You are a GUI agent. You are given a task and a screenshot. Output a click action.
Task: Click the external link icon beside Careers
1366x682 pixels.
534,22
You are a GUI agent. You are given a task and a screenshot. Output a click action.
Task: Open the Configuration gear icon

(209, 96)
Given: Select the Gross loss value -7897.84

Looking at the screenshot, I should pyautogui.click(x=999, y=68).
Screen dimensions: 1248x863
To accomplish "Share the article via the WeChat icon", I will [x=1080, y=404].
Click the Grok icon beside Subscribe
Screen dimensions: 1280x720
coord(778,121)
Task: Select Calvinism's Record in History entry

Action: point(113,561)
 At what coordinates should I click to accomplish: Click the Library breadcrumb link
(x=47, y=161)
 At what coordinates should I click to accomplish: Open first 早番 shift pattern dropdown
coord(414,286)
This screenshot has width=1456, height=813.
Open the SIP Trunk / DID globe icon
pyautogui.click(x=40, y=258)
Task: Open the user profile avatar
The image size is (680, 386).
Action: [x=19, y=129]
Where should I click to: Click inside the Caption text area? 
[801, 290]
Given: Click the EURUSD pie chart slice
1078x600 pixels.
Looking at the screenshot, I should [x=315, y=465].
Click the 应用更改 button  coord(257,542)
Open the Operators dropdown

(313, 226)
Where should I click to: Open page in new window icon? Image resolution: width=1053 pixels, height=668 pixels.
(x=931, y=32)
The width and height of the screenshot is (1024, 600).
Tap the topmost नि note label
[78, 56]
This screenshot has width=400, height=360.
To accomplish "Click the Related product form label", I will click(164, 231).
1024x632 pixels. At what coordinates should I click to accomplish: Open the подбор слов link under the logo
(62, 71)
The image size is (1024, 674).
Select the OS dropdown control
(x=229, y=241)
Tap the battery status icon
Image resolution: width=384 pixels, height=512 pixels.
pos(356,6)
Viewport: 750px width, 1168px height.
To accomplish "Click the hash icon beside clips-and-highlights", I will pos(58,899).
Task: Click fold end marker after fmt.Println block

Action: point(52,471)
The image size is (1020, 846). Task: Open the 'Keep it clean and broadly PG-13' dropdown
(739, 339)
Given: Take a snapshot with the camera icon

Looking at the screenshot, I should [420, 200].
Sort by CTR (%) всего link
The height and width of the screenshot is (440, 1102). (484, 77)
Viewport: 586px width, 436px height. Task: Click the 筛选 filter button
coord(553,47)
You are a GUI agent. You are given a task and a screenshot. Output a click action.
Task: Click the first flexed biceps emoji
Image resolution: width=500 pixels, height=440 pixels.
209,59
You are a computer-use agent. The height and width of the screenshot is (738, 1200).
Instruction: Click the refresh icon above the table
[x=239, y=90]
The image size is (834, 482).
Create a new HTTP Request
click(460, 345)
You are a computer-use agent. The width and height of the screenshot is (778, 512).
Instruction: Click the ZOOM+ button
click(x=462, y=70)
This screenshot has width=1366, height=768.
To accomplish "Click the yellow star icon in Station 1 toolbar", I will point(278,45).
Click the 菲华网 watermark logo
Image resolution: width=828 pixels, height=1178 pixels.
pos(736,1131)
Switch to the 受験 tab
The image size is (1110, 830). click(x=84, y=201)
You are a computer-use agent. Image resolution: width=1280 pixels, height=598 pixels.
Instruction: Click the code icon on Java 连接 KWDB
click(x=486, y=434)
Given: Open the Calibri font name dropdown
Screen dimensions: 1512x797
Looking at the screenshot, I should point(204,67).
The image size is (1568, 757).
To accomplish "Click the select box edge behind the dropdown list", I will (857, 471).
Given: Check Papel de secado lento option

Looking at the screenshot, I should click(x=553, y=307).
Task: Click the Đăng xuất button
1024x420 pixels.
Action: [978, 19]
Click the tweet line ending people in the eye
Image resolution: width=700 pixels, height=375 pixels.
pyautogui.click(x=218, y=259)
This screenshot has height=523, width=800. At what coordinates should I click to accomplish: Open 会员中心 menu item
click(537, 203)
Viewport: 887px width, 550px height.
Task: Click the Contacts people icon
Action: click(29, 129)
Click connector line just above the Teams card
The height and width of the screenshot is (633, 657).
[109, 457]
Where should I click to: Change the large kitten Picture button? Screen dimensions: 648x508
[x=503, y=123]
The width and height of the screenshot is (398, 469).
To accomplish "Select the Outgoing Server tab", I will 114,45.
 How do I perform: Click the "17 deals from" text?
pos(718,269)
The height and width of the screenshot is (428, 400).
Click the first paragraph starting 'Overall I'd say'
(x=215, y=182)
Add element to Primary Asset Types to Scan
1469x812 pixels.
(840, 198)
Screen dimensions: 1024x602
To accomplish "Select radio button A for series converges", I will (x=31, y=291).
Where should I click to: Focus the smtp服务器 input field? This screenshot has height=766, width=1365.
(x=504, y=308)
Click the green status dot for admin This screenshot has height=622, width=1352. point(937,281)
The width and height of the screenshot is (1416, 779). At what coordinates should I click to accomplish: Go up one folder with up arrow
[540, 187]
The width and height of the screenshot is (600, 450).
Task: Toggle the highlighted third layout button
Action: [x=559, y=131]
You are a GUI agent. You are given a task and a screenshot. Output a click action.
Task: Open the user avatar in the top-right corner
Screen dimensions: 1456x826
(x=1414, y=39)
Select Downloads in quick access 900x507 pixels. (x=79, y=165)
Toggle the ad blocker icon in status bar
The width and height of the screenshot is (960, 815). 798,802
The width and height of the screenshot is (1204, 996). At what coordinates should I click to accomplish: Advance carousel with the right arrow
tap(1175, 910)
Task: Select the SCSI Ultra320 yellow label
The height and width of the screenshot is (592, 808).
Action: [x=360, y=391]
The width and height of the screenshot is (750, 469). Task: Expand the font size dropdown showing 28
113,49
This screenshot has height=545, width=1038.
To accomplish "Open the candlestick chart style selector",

::::::

### WHAT YOU SHOULD DO
Every line above that has the string "chart" needs to be copied.

### PROBLEM SOLUTION
Given: Click the EURUSD pie chart slice
To accomplish "Open the candlestick chart style selector",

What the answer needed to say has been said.